Science fiction has had a way of becoming science fact in the last century or so.
From laser guns and robots to voice control tech and the Internet, it’s becoming more and more commonplace as our collective knowledge and innovation churn out new inventions in record time.
The latest of these is the concept of the metaverse, defined loosely as a 3D version of all of our combined digital technologies to date; everything from the Internet to games to virtual reality experiences, live-streaming, social media, email, cryptocurrency, and more.
It’s not the easiest thing in the world to define the metaverse right now because it doesn’t actually exist yet. Different thought leaders have different ideas about what it should look like, who should lead its creation, and what its specific purposes should be.
It should be of little surprise that futurist Ray Kurzweil has been talking about the metaverse for more than a decade, charting a roadmap toward an event he describes as “The Singularity” where machines become smarter than humans and where we won’t need controllers, a mouse, or VR goggles to engage with the digital world - it will be as simple as the power of thought. That technology sounds more than a little ways off, but it won’t be for a lack of effort.
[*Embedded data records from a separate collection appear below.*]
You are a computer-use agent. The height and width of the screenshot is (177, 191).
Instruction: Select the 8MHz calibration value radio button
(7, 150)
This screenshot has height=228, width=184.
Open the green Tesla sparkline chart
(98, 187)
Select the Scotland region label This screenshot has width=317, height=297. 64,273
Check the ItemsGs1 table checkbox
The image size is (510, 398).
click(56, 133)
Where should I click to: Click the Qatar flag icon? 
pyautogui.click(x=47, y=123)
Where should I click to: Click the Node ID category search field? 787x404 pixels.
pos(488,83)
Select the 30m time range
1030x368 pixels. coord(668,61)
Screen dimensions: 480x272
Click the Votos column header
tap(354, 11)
Some of the biggest names in tech today are already slapping trademarks on everything they can and making all sorts of multi-tiered alliances like they were competing houses in “Game of Thrones.” Not surprisingly ,the most recognizable face at the top of this heap is Facebook creator and CEO Mark Zuckerberg, who is already pushing the envelope on VR technology with his series of Oculus headsets.
In his third-quarter earnings call on August 2021, Zuckerberg pulled no punches on his company’s future, saying, “I expect people will transition from seeing us primarily as a social-media company to seeing us as a metaverse company.” Considering Facebook is so synonymous with social networks that it was the star of a movie called “The Social Network”, that’s some pretty big talk from a guy who typically delivers what he promises. Of course, the rest of the tech-savvy world isn’t just going to sit back and watch Facebook corner the market on what could be mankind’s biggest leap forward since the arrival of the Internet itself. Nvidia Corp. is promoting its own Omniverse platform as the guide for the metaverse’s eventual framework, but Unity Software wants the same thing. Toss in big-time players like Microsoft, Epic Games, Roblox, and ByteDane, which owns TikTok, and you can see that things are going to get crowded in a hurry.
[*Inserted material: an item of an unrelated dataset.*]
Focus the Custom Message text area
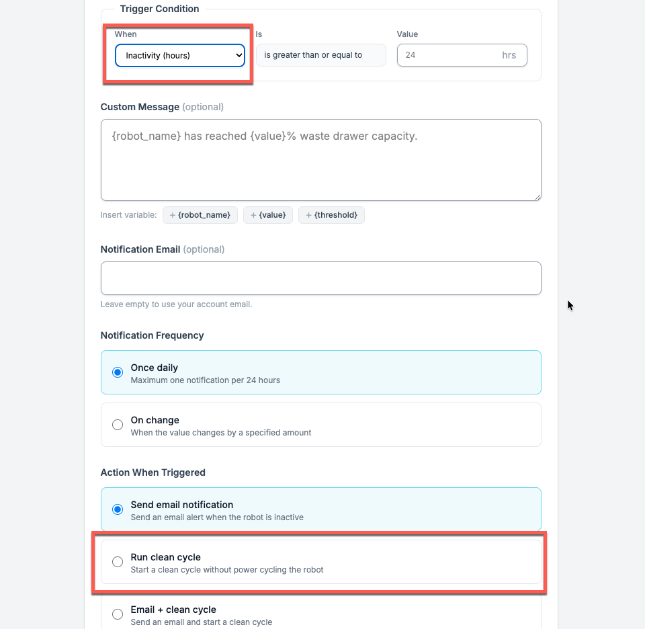The height and width of the screenshot is (629, 645). point(320,160)
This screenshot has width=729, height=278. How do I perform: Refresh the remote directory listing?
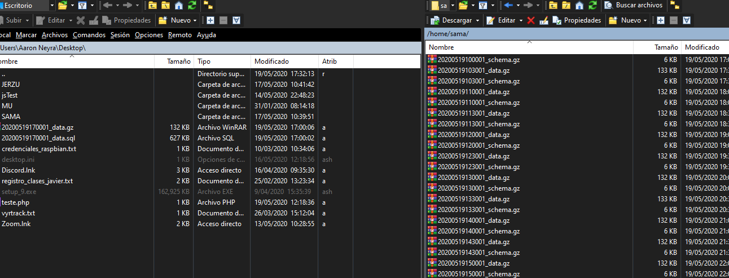592,6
However, while the big players race to get to the head of the class in the development phase, the biggest roadblock is the lack of ultrafast, low-latency Internet capability that would make such an environment possible.
4G speeds are perfectly capable of giving users around the world what they want from video conferences and Internet browsing, but mobile carriers around the globe are aware of the metaverse’s potential and don’t want to be left out of the bonanza; hence their obsession with reaching 5G speeds.
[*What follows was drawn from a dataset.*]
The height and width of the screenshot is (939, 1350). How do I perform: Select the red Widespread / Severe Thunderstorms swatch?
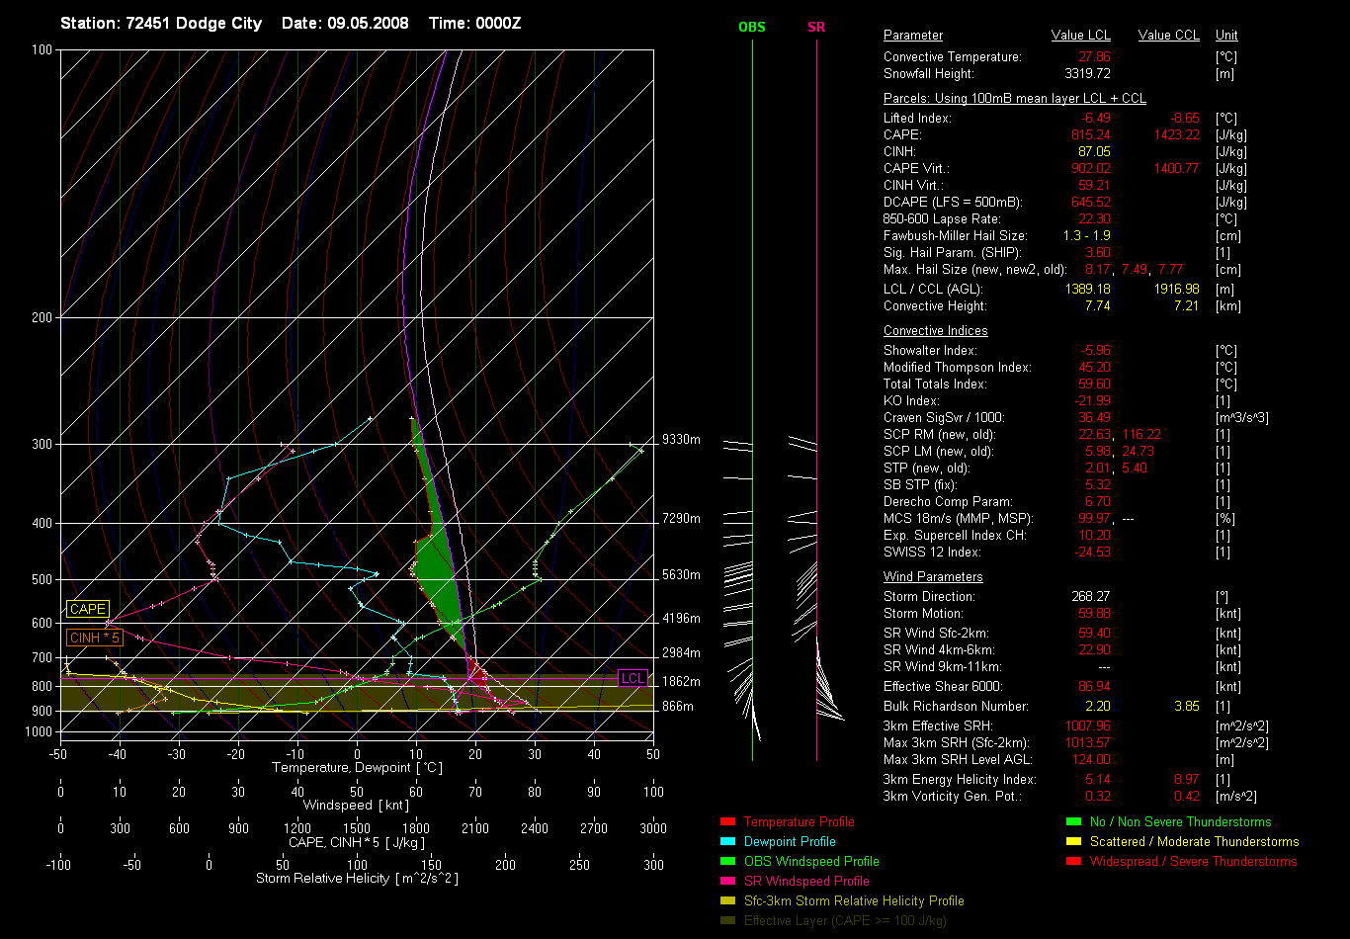pyautogui.click(x=1073, y=862)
In February 2021, Verizon, AT&T, and T-Mobile - the United States’ three largest mobile carriers, spent $81.2 billion in an auction to purchase C-band spectrum, which will be crucial in nationwide 5G network success. Some experts think that even global 5G coverage isn’t going to be enough to harness the power of the metaverse, and that another incarnation - a so-called 6G will be required to make the metaverse a reality.